_Task to complete_. Nothing may be changed. Give the entries below again exactly.

********

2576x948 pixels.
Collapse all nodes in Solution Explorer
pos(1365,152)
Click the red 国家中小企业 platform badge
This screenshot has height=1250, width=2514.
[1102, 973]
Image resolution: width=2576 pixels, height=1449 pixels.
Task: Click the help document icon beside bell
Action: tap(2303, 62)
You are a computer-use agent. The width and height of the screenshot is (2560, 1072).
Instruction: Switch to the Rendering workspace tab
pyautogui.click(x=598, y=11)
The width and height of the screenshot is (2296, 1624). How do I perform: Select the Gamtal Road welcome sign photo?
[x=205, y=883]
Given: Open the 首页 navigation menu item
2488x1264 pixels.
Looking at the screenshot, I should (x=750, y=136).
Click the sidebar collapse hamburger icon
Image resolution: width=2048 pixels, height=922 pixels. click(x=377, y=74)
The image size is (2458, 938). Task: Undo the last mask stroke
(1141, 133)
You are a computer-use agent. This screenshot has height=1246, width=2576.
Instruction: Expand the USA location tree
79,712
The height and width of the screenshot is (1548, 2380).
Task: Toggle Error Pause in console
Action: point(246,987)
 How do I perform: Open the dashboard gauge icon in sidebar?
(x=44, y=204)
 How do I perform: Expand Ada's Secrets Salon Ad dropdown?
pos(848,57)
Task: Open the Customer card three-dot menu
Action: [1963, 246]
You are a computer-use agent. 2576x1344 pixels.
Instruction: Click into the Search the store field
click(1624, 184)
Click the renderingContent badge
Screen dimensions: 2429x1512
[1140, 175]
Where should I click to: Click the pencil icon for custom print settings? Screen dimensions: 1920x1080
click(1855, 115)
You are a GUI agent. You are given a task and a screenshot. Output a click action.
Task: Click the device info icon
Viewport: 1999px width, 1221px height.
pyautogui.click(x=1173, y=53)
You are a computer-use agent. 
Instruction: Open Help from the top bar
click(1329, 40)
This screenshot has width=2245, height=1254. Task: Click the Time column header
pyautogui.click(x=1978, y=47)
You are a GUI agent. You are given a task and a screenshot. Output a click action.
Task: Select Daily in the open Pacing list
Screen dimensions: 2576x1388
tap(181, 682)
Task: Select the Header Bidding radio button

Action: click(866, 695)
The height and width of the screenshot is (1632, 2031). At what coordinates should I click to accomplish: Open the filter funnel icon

********

_Solution to this problem_.
2576x948 pixels.
Collapse all nodes in Solution Explorer
pos(1365,152)
Click the red 国家中小企业 platform badge
This screenshot has height=1250, width=2514.
[1102, 973]
Image resolution: width=2576 pixels, height=1449 pixels.
Task: Click the help document icon beside bell
Action: tap(2303, 62)
You are a computer-use agent. The width and height of the screenshot is (2560, 1072).
Instruction: Switch to the Rendering workspace tab
pyautogui.click(x=598, y=11)
The width and height of the screenshot is (2296, 1624). How do I perform: Select the Gamtal Road welcome sign photo?
[x=205, y=883]
Given: Open the 首页 navigation menu item
2488x1264 pixels.
Looking at the screenshot, I should (x=750, y=136).
Click the sidebar collapse hamburger icon
Image resolution: width=2048 pixels, height=922 pixels. click(x=377, y=74)
The image size is (2458, 938). Task: Undo the last mask stroke
(1141, 133)
You are a computer-use agent. This screenshot has height=1246, width=2576.
Instruction: Expand the USA location tree
79,712
The height and width of the screenshot is (1548, 2380).
Task: Toggle Error Pause in console
Action: point(246,987)
 How do I perform: Open the dashboard gauge icon in sidebar?
(x=44, y=204)
 How do I perform: Expand Ada's Secrets Salon Ad dropdown?
pos(848,57)
Task: Open the Customer card three-dot menu
Action: [1963, 246]
You are a computer-use agent. 2576x1344 pixels.
Instruction: Click into the Search the store field
click(1624, 184)
Click the renderingContent badge
Screen dimensions: 2429x1512
[1140, 175]
Where should I click to: Click the pencil icon for custom print settings? Screen dimensions: 1920x1080
click(1855, 115)
You are a GUI agent. You are given a task and a screenshot. Output a click action.
Task: Click the device info icon
Viewport: 1999px width, 1221px height.
pyautogui.click(x=1173, y=53)
You are a computer-use agent. 
Instruction: Open Help from the top bar
click(1329, 40)
This screenshot has width=2245, height=1254. Task: Click the Time column header
pyautogui.click(x=1978, y=47)
You are a GUI agent. You are given a task and a screenshot. Output a click action.
Task: Select Daily in the open Pacing list
Screen dimensions: 2576x1388
tap(181, 682)
Task: Select the Header Bidding radio button

Action: click(866, 695)
The height and width of the screenshot is (1632, 2031). At what coordinates should I click to accomplish: Open the filter funnel icon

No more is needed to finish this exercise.